Через месяц, 15 августа, уже на исходе безуспешной Синявинской операции, полки совершили ночной марш на север и вступили в бой под станцией Апраксин пост между деревнями Тортолово и Гайтолово[6]. Исходная траншея начиналась под железнодорожным мостиком через речку Назию. Он сохранился и по сей день между станциями Апраксин и Назия. (Разъезд 63-й километр.) Долгое время здесь, на насыпи рядом с рельсами, около моста существовало кладбище, где похоронили несколько сот убитых — тех, кого сумели вытащить с передовой. Со временем могилы заросли, столбики с указанием имен исчезли, и сейчас никто не знает об этой братской могиле… Дивизия тогда продвинулась метров на двести, и через неделю, обескровленная, была выведена из боя. Операция кончилась. Я вновь оказался в госпитале.

Не могу забыть рассвет перед боем. Было часов пять утра. По открытому месту мы подтягивались к передовой. Едва брезжила заря, Фронт просыпался. Стали бить пушки, далекий горизонт загорелся разрывами, заклубился дым. Огненные зигзаги чертили реактивные снаряды катюш. Громко икала немецкая «корова». Шум, грохот, скрежет, вой, бабаханье, уханье — адский концерт. А по дороге, в серой мгле рассвета, бредет на передовую пехота. Ряд за рядом, полк за полком. Безликие, увешанные оружием, укрытые горбатыми плащ-палатками фигуры. Медленно, но неотвратимо шагали они вперед, к собственной гибели. Поколение, уходящее в вечность. В этой картине было столько обобщающего смысла, столько апокалиптического ужаса, что мы остро ощутили непрочность бытия, безжалостную поступь истории. Мы почувствовали себя жалкими мотыльками, которым суждено сгореть без следа в адском огне войны.

Об одном из последующих боев у меня сохранился фрагмент записи, сделанной тогда же, в 1943 году, в госпитале, под непосредственным впечатлением событий. Вот он.

15 августа

«…тительное название "боец" — это что-то вроде "скакуна" или "волкодава" или "ломовика" — порода животного». Подходим к передовой. Дивизия растянулась по траншеям. Как всегда путаница. То бежим, то ждем чего-то. Сравнительно тихо. Раз только хлопнул по дороге снаряд. Укрылись в воронке. Узбеку рассадило приклад автомата. Дыра больше пятачка. «Жаль, не в ногу, к жене бы поехал!» — бормочет он. На дне воронки — каска. Пнул ее ногой — тяжело: в ней полчерепа, вероятно, с прошлого года. Идем дальше. Траншеи сходятся под железнодорожным мостиком. Оттуда один путь — в пекло. В траншее тесно. Навстречу ползут раненые, окровавленные и грязные, с изжелта-серыми лицами, запекшимися губами и лихорадочно блестящими глазами.
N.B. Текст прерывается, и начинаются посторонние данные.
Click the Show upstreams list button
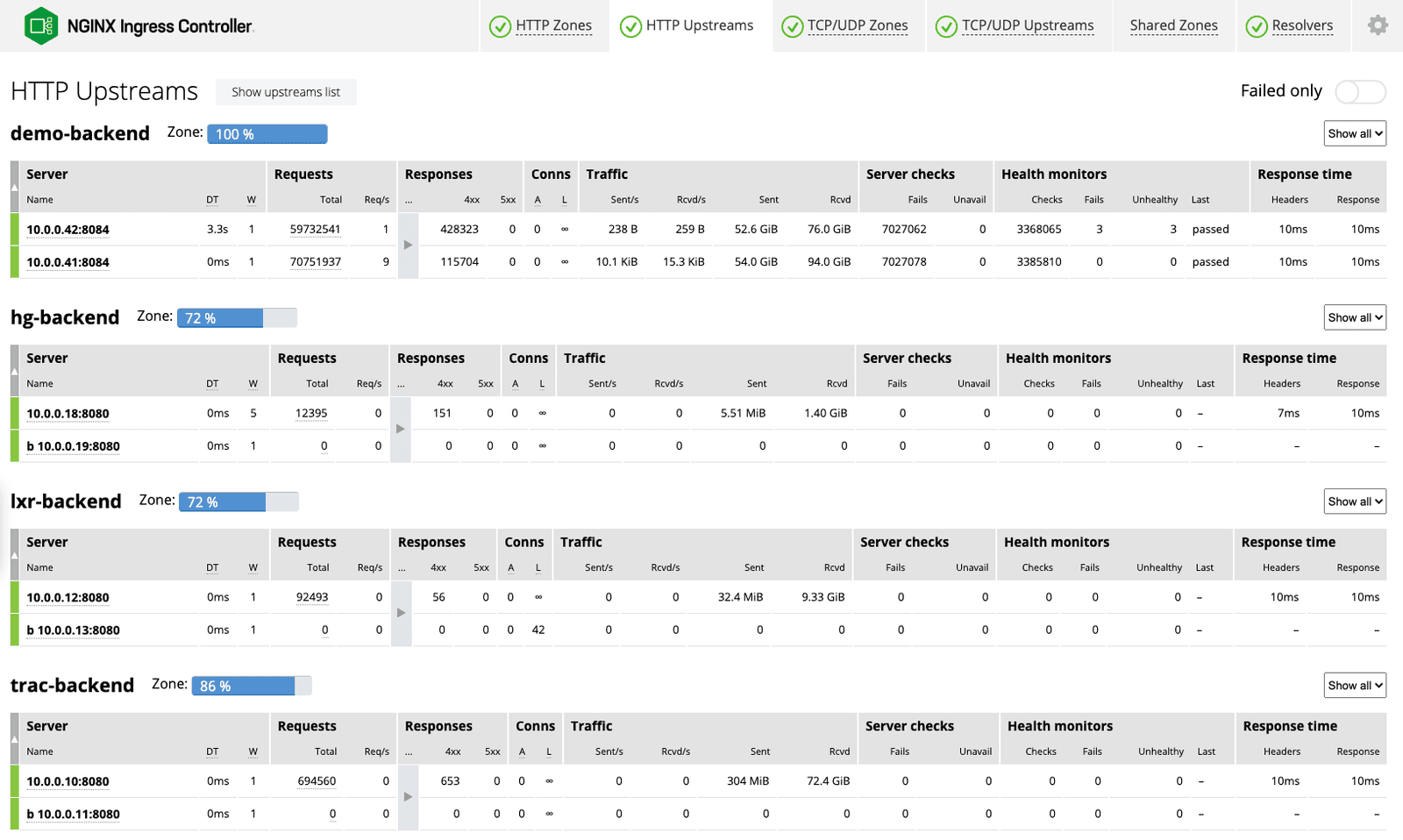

Кряхтение, стоны, матерная брань. Траншея узка, и, чтобы разойтись, приходится протаскивать встречные носилки между ногами идущих вперед… Долго ли осталось еще нам жить? Говорят, в бой пойдем сразу, предыдущей дивизии хватило на два часа… «Бьет! Бьет, стерва!» — отвечают раненые на расспросы… От мостика пушку нельзя тащить лошадьми: опасно, их может убить. Вылезаем из траншеи и впрягаемся сами. Земля ухабистая — воронка на воронке. Тяжело… Слух напряжен и болезненно ловит каждый шорох. Вот… Летит! Кубарем катимся в траншею, глубже, ниже, в яму, руками во что-то липкое… Грохот разрыва, падает земля. Пронесло. Встаем. Яма — сортир.

вернуться

5

 Так как дело было на болоте, немцы вместо траншей ставили деревянные плетни, между которыми насыпали землю. Получалась стена высотой в полтора-два метра и такой же толщины. Через амбразуры вели огонь, а ров, из которого брали землю, являлся дополнительным препятствием для наступающих.

вернуться

6

 Недавно я узнал, что в расчете на победу наше командование назвало эти бои «Операцией Брусилов». Операция не удалась и об этом названии забыли.